Manuel Cortes, leader of the TSSA rail union, said: "Less than two weeks ago, the House of Commons Transport Committee heard a catalogue of negligence by NR at level crossings.
"Now, days before MPs question NR face-to-face about these failures, the rail regulator appears to be jumping the gun on what the committee may recommend to stop these tragedies happening again in the future.
"We should let the committee finish its inquiry before trying to pre-empt its findings."
In April 2012, NR was fined £1 million over the Elsenham deaths and in April this year the company was fined £450,000 over the death of Jane Harding, 52, on a level crossing at Moreton on Lugg, Herefordshire, in 2010.
Anthony Smith, chief executive of rail customer watchdog Passenger Focus, said: "Passengers want safe, reliable train services and more and longer trains to cope with rising passenger numbers.
"This large investment is welcome, and these industry targets should help underpin NR's plans. However, passengers will want to see these revised punctuality targets being met.

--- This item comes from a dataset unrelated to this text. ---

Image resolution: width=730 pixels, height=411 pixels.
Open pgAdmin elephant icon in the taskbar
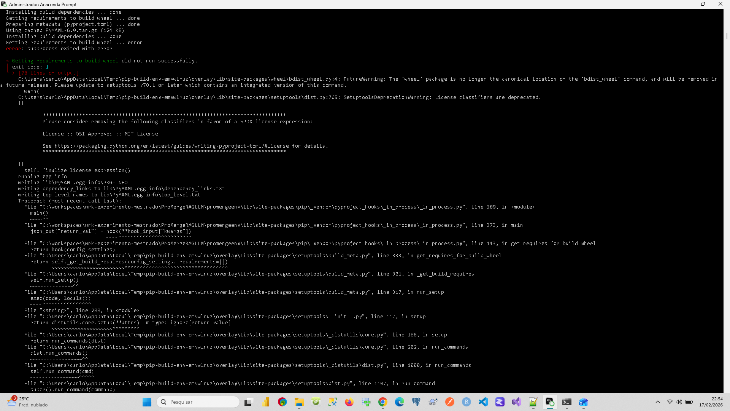(416, 402)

"We're also pleased to see a renewed commitment to transparency - allowing passengers to see how services are performing overall, as well as involving them in decisions on how that money is spent."
Mick Whelan, general secretary of train drivers' union Aslef, said: "More needs to be done but we are glad to see that the ORR is taking this issue (level crossing safety) seriously and has responded positively to our call for more money to be spent on improving what remains the most dangerous element of our network."
Aslef added that it would " continue to campaign for more to be done to ensure that the 8,000 level crossings within our network are reduced in number or made as safe as possible".
Martin Abrams, public transport campaigner for Campaign for Better Transport, said: "The rail expansion in this settlement will be welcome to passengers and will also take lorries off our roads.
"The plan also sets some ambitious and encouraging targets to improve things. What it also shows, though, is that the cost of running our railways is actually falling whilst train fares are still increasing much faster than inflation."
He went on: "Commuters will continue to ask why their fares are continuing to rise at such steep rates while the overall cost of running our railways is falling.
"As real wages continue to fall, we would like to see some of these savings passed on to hard-working commuters."